[PROBLEM TO WORK ON] Would you please set down, word for word, the lines from the one with "Screen dimensions: 818x746" through the final line of the data below, omitting any pictures?

[RECORDED INFORMATION]
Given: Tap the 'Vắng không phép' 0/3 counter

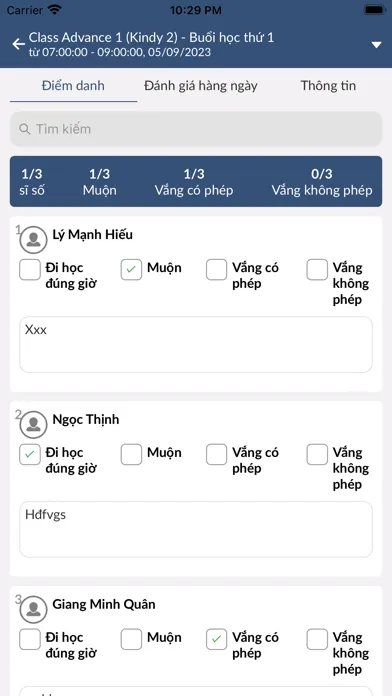Looking at the screenshot, I should tap(322, 182).
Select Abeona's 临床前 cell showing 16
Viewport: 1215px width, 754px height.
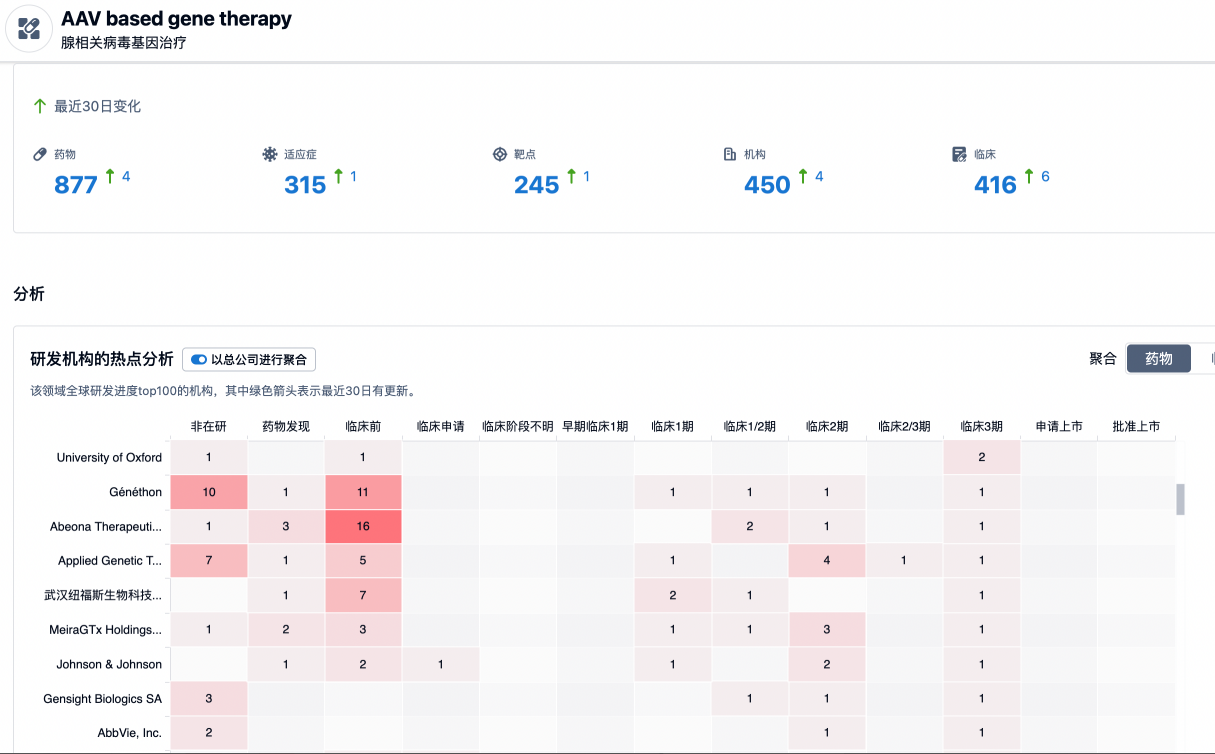362,526
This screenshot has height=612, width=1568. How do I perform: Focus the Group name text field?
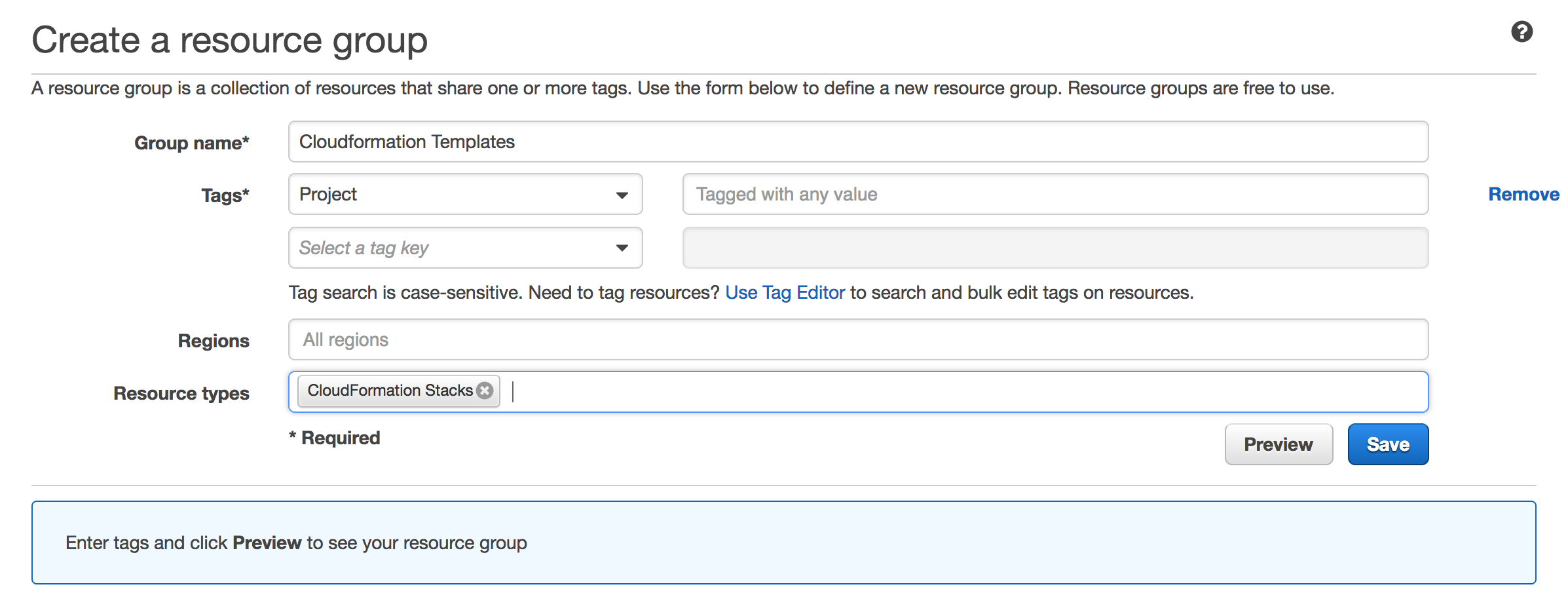[x=858, y=142]
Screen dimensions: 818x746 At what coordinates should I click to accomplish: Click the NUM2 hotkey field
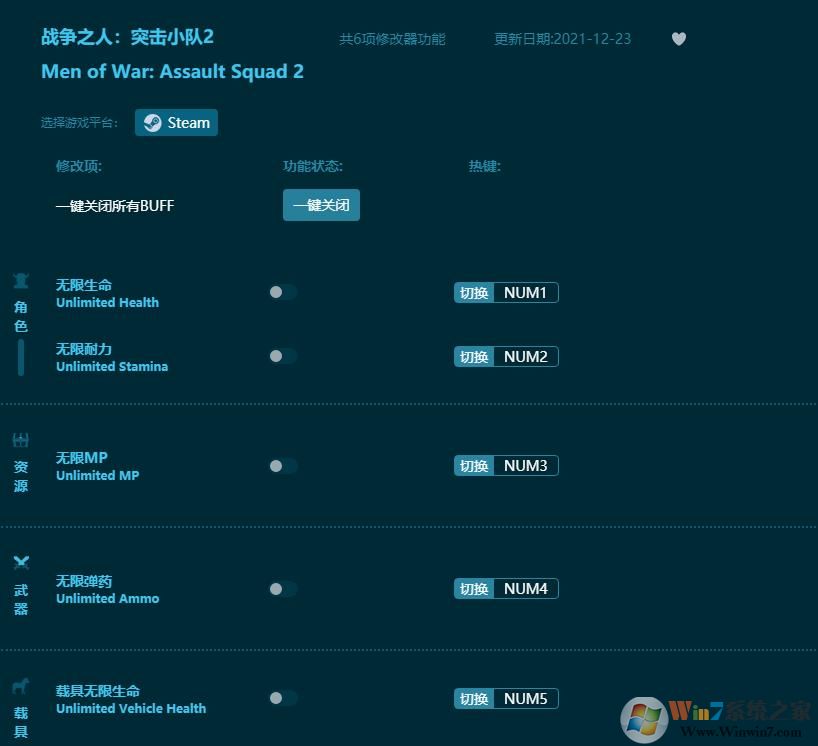[527, 356]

[TASK OUTPUT]
Screen dimensions: 818x746 At what coordinates should I click to accomplish: Click the NUM2 hotkey field
[527, 356]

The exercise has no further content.